GIVEN RECORDS:
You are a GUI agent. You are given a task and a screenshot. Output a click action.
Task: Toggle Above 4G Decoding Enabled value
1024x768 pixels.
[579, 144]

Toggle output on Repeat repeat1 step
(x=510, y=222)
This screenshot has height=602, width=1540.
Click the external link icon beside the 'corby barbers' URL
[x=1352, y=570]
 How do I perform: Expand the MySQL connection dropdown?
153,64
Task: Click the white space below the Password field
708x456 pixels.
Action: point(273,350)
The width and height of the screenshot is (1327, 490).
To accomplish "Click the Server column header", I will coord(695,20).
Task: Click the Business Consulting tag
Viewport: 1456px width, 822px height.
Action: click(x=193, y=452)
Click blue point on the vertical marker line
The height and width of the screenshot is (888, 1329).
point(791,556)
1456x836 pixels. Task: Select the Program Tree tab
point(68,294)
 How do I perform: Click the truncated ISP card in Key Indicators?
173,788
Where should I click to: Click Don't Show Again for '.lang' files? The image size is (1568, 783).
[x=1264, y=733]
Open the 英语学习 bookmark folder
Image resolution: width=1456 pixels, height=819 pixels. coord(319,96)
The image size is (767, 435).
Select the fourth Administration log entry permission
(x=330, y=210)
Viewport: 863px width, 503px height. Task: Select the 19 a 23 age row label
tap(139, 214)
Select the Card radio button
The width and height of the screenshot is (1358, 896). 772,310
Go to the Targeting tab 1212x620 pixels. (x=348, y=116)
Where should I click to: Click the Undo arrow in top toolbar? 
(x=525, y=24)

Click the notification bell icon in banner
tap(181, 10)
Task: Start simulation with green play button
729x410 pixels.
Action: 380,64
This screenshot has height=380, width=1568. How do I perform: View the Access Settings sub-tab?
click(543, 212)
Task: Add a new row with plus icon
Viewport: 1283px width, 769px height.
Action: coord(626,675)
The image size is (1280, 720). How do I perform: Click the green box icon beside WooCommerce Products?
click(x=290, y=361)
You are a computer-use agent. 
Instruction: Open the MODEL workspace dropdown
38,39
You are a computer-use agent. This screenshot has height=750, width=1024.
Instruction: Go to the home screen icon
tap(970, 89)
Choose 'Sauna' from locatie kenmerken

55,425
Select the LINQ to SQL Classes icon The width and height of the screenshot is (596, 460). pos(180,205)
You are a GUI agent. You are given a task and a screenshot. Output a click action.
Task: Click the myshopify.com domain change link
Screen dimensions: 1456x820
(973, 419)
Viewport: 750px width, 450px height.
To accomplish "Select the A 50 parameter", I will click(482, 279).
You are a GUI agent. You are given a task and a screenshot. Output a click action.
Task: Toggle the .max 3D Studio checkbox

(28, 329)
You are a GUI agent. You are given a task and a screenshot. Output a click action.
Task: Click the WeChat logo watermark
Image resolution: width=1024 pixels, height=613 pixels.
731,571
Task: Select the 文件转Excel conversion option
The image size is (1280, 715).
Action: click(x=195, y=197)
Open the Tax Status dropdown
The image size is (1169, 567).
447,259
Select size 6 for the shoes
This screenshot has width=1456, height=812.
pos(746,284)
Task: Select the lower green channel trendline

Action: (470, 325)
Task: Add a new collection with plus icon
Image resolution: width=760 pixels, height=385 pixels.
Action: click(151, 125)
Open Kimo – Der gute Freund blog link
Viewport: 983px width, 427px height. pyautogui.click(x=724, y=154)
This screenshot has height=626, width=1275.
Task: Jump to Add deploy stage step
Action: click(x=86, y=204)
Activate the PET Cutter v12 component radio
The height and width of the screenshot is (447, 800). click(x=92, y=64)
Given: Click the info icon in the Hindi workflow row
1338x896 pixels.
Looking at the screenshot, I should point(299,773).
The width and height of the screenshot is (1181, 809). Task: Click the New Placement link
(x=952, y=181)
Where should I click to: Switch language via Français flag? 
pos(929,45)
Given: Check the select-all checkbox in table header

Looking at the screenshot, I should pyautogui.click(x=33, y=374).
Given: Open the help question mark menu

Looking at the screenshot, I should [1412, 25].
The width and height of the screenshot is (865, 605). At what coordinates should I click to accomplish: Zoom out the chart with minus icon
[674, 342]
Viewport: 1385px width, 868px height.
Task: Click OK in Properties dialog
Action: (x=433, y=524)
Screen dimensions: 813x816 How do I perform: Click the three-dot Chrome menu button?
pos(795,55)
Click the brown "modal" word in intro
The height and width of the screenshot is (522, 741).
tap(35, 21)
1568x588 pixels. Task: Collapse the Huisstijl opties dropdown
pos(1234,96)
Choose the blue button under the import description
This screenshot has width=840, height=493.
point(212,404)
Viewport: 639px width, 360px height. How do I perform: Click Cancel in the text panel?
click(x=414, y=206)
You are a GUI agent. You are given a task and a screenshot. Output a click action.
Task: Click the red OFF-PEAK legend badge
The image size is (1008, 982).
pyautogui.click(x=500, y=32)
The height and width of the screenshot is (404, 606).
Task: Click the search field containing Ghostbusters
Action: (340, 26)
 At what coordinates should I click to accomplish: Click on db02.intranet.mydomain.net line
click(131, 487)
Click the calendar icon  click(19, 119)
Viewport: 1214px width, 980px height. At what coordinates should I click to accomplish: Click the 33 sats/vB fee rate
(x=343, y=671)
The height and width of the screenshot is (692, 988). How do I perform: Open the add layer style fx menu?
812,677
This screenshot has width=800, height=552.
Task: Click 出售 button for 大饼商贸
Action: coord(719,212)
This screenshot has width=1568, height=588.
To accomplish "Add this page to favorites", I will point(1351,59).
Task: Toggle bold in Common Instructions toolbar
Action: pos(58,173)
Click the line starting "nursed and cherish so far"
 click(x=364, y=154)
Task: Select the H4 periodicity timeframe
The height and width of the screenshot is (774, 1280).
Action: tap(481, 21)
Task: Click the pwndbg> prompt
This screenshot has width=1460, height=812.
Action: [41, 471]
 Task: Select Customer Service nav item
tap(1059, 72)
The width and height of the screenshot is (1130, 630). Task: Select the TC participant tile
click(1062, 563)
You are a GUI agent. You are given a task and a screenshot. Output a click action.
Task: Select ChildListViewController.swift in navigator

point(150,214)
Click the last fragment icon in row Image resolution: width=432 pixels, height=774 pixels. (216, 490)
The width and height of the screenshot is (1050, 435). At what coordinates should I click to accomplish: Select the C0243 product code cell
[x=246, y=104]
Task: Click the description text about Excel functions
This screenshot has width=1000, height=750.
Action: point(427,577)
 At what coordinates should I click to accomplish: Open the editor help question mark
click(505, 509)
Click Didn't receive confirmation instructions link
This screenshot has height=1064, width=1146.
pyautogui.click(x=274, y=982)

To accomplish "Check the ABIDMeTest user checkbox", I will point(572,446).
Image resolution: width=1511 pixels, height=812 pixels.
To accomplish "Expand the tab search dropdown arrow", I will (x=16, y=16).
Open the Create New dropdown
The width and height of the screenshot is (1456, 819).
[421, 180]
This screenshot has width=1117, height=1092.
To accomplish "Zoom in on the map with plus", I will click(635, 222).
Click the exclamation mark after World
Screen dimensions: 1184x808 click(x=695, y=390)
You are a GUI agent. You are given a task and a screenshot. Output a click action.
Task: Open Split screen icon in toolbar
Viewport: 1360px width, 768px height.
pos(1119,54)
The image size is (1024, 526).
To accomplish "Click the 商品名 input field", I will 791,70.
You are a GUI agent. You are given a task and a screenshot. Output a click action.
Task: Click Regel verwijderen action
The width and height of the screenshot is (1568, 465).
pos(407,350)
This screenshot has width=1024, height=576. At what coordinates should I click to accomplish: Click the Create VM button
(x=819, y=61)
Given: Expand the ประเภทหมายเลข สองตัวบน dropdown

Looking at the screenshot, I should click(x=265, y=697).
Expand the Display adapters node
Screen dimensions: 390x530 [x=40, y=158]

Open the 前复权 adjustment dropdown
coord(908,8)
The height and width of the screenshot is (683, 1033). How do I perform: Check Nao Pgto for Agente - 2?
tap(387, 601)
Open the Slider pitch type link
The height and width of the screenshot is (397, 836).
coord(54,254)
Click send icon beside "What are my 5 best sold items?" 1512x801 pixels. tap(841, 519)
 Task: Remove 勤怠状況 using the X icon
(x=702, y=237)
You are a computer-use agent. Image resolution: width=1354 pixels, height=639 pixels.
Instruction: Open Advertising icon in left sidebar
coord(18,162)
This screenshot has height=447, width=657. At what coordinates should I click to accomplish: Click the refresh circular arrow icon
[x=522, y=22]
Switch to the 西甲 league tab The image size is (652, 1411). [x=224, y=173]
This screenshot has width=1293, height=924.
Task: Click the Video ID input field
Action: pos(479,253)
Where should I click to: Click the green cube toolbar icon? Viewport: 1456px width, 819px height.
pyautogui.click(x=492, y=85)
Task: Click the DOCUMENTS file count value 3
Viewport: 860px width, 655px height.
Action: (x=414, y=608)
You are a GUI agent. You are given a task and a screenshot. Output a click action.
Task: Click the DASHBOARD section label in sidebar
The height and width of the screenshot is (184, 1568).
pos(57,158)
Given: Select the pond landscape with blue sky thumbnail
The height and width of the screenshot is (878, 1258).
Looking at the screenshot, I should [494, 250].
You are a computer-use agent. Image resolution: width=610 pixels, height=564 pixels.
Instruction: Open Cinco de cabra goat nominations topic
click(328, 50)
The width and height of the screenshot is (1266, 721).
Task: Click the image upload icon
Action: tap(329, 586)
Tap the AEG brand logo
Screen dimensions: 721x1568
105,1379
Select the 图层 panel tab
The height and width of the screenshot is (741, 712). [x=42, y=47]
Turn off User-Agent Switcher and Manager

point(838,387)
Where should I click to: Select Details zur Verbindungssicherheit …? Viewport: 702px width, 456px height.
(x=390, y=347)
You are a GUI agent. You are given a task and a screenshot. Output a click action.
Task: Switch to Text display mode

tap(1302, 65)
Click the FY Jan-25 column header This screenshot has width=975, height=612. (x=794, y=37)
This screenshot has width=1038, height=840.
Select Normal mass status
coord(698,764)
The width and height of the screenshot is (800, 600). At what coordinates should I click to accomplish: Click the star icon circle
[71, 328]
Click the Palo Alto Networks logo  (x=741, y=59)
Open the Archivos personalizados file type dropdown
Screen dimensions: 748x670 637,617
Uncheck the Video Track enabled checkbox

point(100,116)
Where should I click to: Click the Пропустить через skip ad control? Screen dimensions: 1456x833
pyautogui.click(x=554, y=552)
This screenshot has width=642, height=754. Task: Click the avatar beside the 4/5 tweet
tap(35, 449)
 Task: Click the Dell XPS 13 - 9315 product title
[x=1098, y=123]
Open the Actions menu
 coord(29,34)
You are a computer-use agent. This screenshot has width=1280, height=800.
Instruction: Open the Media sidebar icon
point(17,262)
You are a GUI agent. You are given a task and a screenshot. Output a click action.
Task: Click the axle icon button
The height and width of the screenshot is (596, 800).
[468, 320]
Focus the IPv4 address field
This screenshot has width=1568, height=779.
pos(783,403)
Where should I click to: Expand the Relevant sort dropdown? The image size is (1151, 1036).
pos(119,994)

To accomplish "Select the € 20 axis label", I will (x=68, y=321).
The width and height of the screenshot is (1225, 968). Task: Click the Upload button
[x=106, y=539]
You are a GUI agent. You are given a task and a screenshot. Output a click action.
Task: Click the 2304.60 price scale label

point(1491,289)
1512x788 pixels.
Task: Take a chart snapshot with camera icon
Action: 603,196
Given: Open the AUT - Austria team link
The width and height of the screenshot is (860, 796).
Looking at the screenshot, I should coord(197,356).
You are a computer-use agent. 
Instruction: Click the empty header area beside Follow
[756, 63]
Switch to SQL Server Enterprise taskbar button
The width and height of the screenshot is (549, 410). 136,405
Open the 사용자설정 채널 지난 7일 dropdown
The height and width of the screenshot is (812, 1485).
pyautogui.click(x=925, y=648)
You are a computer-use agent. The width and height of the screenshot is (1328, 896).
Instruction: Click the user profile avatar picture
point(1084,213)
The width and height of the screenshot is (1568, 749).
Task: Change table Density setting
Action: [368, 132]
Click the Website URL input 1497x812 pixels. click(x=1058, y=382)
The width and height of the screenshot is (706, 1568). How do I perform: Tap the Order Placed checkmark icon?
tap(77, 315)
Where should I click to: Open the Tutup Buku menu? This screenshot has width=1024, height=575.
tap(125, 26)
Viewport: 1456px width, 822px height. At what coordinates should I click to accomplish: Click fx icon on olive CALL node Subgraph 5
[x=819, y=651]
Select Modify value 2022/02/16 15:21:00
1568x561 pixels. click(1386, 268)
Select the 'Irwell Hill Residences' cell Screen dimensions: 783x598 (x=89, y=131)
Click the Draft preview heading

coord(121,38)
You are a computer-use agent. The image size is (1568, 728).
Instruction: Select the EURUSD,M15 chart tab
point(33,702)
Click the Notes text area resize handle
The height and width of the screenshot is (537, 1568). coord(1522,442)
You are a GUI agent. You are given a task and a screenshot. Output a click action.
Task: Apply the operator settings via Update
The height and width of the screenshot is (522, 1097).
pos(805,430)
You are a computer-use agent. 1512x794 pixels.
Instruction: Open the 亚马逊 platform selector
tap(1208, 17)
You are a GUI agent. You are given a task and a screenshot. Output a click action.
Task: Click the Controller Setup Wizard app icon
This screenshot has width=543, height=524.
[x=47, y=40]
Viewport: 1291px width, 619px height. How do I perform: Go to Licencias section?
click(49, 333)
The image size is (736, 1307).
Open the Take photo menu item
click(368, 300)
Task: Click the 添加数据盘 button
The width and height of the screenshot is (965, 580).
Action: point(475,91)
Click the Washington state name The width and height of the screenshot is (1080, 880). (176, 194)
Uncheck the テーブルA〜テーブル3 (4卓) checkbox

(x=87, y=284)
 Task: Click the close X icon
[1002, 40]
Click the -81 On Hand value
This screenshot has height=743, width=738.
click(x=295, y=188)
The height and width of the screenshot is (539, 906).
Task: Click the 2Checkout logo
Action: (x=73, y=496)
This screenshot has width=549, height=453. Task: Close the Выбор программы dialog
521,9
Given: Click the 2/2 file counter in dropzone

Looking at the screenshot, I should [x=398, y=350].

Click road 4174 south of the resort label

AIM:
State how many of the lines above contain the string "value", giving the number alone.

EXERCISE RESPONSE:
4